Report of Col. Abraham M. Hare, Eleventh Iowa Infantry, commanding First Brigade.
HEADQUARTERS FIRST BRIGADE, FIRST DIVISION,
Pittsburg, Tenn., April 8, 1862.
SIR: I have the honor to report the part taken by the First Brigade of the First Division in the engagement with the enemy on the 6th instant.
Early in the morning of the 6th, upon the alarm being given, the brigade, composed of the Eighth and Eighteenth Regiments Illinois Infantry, the Eleventh and Thirteenth Regiments Iowa Infantry, and Dresser's battery, were formed in the open field in front of their respective encampments. I received orders about 8 o’clock a.m. to move three regiments to the left of the Second Brigade. The Eighth and Eighteenth Illinois and Thirteenth Iowa were accordingly ordered to form in line of battle in that position, and moving in double-quick formed in good order in a skirt of woods bordering on a field, the Eighteenth Illinois on the left and the Thirteenth Iowa on the right. At the same time I was ordered to form a regiment on the right of the Second Brigade, which position, by my orders, the Eleventh Iowa, under command of Lieutenant-Colonel Hall, immediately took, and, with a battery, formed a reserve for the time being. After seeing the order executed I joined the three regiments at their position on the left, as above stated. Upon arriving at that point I found this portion of my brigade there formed under the fire of the enemy's cannon and musketry. On the right was a battery of our guns, supported by infantry still on its right. Against this battery the principal fire of the enemy was directed, and large bodies of infantry were moving around the field in its direction. A charge being made by these bodies of the enemy's infantry, directed upon the battery and our infantry on the right, they broke and retired in great disorder. Seeing the enemy approaching in great numbers, and our troops on the right having given way, my regiments also broke and retired in confusion.

DATASET CONTENT:
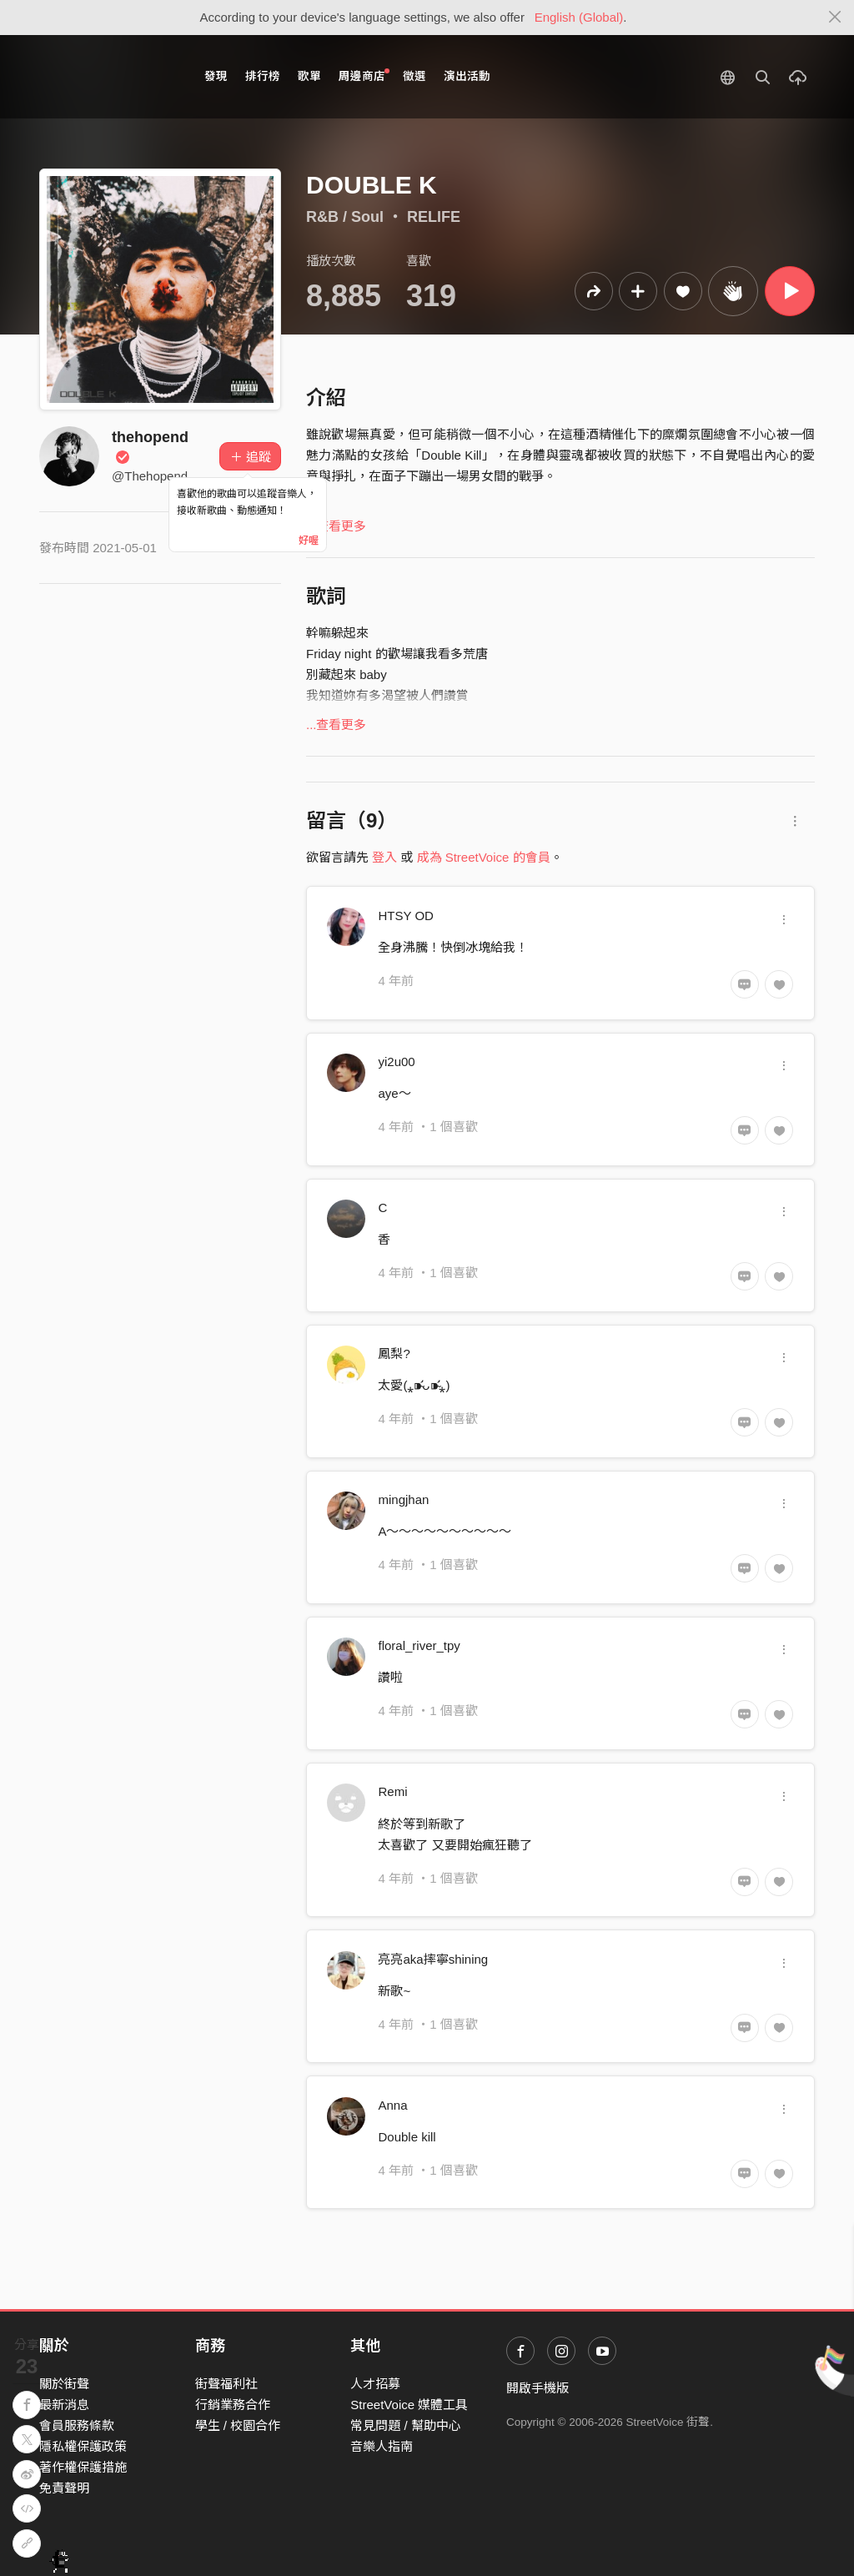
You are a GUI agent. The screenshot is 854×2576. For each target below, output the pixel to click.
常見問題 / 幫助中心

TASKS TO PERFORM:
a – List the regiments that the report names as making up the First Brigade.
b – According to the report, who commanded the Eleventh Iowa when it formed on the right of the Second Brigade?
The data has no connection to the report.

SOLUTIONS:
a – Eighth Illinois Infantry, Eighteenth Illinois Infantry, Eleventh Iowa Infantry, Thirteenth Iowa Infantry

b – Lieutenant-Colonel Hall